▶ Task to carry out: Look through the material that follows and show every line with the string "click".

▶ Supplied records:
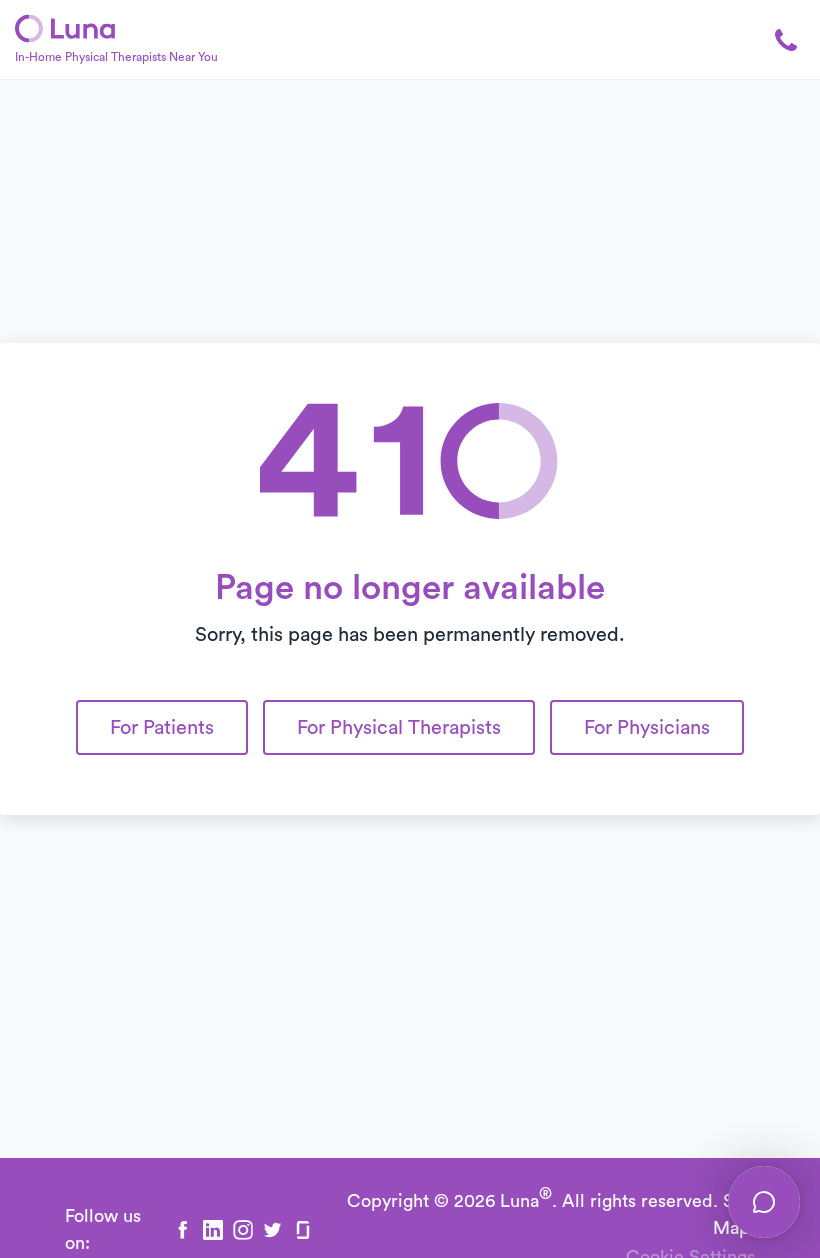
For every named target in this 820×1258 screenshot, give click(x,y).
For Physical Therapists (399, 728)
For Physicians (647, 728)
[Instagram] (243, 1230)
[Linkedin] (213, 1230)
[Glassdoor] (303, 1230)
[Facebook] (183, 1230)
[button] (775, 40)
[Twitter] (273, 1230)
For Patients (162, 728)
--
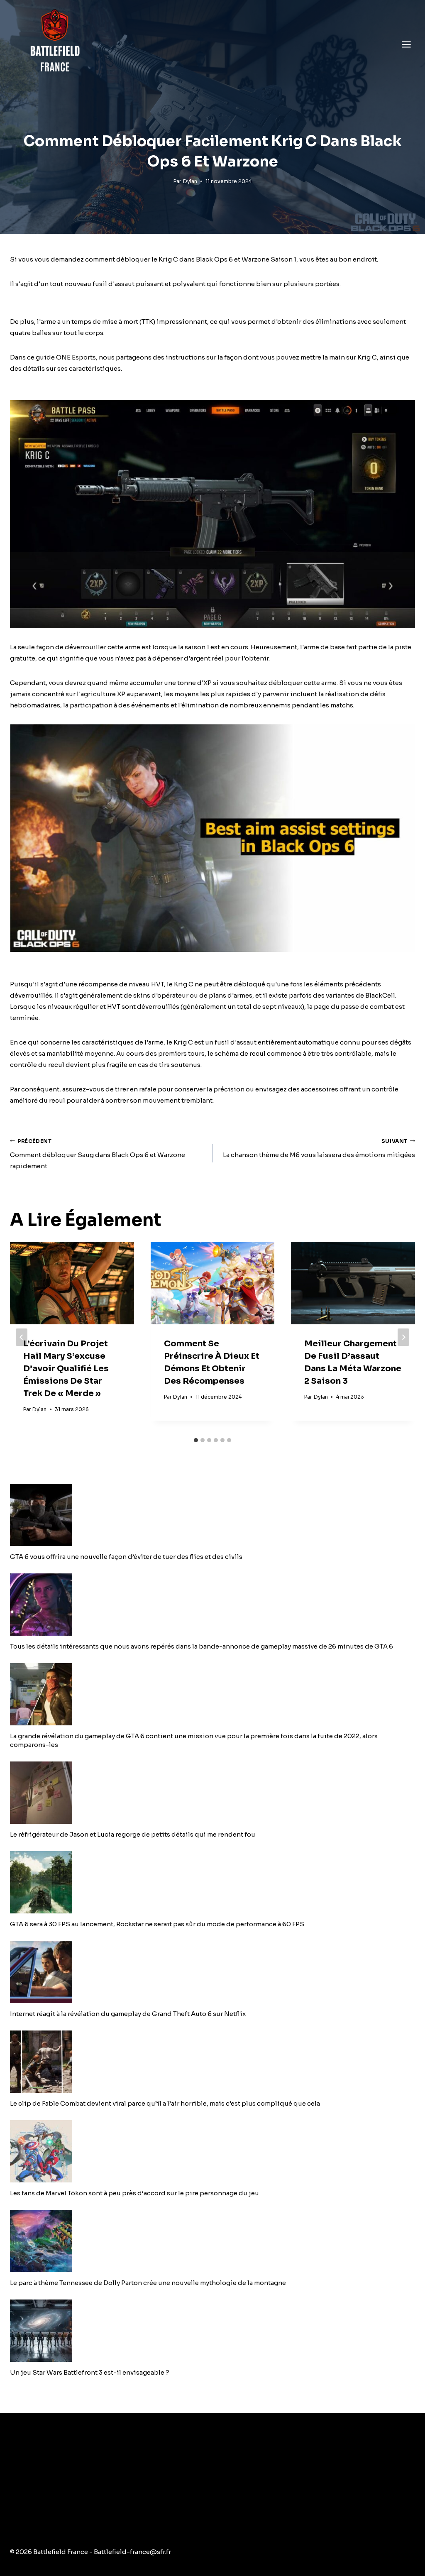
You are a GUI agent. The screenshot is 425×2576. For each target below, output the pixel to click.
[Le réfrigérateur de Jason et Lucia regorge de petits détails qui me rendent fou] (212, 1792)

▶ Exercise result:
For every named target in this 820×1258 screenshot, give click(x,y).
You are a GUI agent. The screenshot is 425×2576. For each target below, output the pixel to click.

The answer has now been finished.